Washington, D.C. 20549

FORM 8-K

CURRENT REPORT

Pursuant to Section 13 or 15(d) of the
Securities Exchange Act of 1934

Date of Report: September 29, 2010
(Date of Earliest Event Reported)

NATIONAL HOLDINGS CORPORATION
(Exact name of Registrant as specified in its charter)
 
Delaware
(State or other jurisdiction of
incorporation or organization)
001-12629
(Commission File Number)
36-4128138
(I.R.S. Employer
Identification No.)

120 Broadway, 27th Floor, New York, NY  10271
(Address of principal executive offices) (Zip Code)

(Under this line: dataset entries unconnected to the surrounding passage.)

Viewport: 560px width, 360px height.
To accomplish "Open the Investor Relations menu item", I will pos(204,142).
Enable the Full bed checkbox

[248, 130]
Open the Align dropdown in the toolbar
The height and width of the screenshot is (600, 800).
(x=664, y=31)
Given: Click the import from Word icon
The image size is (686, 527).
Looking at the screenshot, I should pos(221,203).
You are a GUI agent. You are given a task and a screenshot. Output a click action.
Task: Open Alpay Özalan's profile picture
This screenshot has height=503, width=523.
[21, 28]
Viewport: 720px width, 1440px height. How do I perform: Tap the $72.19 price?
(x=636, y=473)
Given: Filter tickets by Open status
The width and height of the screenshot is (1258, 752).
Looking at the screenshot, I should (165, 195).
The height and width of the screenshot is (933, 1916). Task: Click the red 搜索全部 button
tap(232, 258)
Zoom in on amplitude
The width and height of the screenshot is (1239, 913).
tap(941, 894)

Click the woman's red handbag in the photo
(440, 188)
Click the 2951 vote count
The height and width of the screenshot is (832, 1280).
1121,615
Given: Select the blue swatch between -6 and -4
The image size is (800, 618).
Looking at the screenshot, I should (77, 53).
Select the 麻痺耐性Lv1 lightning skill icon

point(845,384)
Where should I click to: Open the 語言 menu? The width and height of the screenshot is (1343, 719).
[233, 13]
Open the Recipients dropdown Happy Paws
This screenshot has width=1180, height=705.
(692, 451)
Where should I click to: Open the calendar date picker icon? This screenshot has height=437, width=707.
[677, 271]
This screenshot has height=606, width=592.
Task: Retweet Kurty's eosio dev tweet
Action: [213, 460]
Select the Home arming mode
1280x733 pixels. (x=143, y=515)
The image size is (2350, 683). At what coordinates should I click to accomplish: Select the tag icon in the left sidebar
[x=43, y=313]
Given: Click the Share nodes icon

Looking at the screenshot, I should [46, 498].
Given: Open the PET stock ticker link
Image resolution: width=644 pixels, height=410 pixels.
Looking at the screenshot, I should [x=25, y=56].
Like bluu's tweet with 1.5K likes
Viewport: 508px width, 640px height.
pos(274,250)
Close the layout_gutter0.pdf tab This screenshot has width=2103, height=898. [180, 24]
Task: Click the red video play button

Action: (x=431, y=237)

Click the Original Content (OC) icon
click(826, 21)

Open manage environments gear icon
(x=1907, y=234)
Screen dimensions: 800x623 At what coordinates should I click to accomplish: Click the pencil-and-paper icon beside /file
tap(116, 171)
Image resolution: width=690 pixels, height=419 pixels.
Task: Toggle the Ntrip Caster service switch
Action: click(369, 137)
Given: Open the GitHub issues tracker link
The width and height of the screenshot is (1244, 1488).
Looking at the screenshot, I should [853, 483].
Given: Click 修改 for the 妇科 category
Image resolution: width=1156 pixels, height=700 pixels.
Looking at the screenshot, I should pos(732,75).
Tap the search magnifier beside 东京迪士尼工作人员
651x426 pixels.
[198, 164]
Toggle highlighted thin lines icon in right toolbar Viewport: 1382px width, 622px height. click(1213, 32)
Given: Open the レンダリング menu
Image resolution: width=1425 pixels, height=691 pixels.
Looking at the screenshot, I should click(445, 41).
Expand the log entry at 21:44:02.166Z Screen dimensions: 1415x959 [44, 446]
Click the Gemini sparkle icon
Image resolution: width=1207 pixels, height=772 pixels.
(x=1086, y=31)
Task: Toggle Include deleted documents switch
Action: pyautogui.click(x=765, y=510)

Registrant’s telephone number, including area code: (212) 417-8000

Check the appropriate box below if the Form 8-K filing is intended to simultaneously satisfy the filing obligation of the registrant under any of the following provisions:
 
o
Written communications pursuant to Rule 425 under the Securities Act (17 CFR 230.425)

o
Soliciting material pursuant to Rule 14a-12 under the Exchange Act (17 CFR 240.14a-12)

o
Pre-commencement communications pursuant to Rule 14d-2(b) under the Exchange Act (17 CFR 240.14d-2(b))

o
Pre-commencement communications pursuant to Rule 13e-4(c) under the Exchange Act (17 CFR 240.13e-4(c))
 
 
 

 
 
Item 1.01                      Entry into a Material Definitive Agreement.

On September 29, 2010, National Holdings Corporation (the “Company,” “we” or “us”) entered into a Securities Purchase Agreement (the “Purchase Agreement”), by and between the Company and certain investors (the “Investors”) led by Opus Point Partners (the “Lead Investor”), pursuant to which the Company completed a private placement of its securities (the “Financing”).   As part of this transaction, Michael Weiss, a principal of the Lead Investor, has been designated as the Lead Investor’s nominee to the Board of Directors and Chairman of the Board, and Paul J. Coviello, the manager of one of the investors in the Financing, was elected to the Board of Directors.
 
In connection with the Financing, we sold to the Investors an aggregate of 60,000 shares of our newly created Series D Convertible Preferred Stock, par value $0.01 per share (the “Series D Preferred Stock”) at a purchase price of $50.00 per share, and warrants (the “Warrants”) to purchase an aggregate of 6,000,000 shares of our common stock, par value $0.02 per share (the “Common Stock”) for an aggregate purchase price of $3,000,000.  The Company and the Investors also entered into a Registration Rights Agreement (the “Registration Rights Agreement”) in connection with the private placement.

In connection with the issuance of the securities referenced herein, National Securities Corporation, a wholly-owned subsidiary of the Company and the placement agent of the private placement, received cash commissions equal to six (6%) percent of the gross amount sold ($180,000).

Series D Preferred Stock

In connection with the private placement, the Company designated 100,000 shares of its blank check preferred stock as “Series D Preferred Stock” by filing a Certificate of Designation (the “Certificate of Designation”) with the Secretary of State of Delaware establishing the Series D Preferred Stock.  A total of 60,000 shares of Series D Preferred Stock were issued at $50.00 per share (the “Series D Preferred Stock Price”).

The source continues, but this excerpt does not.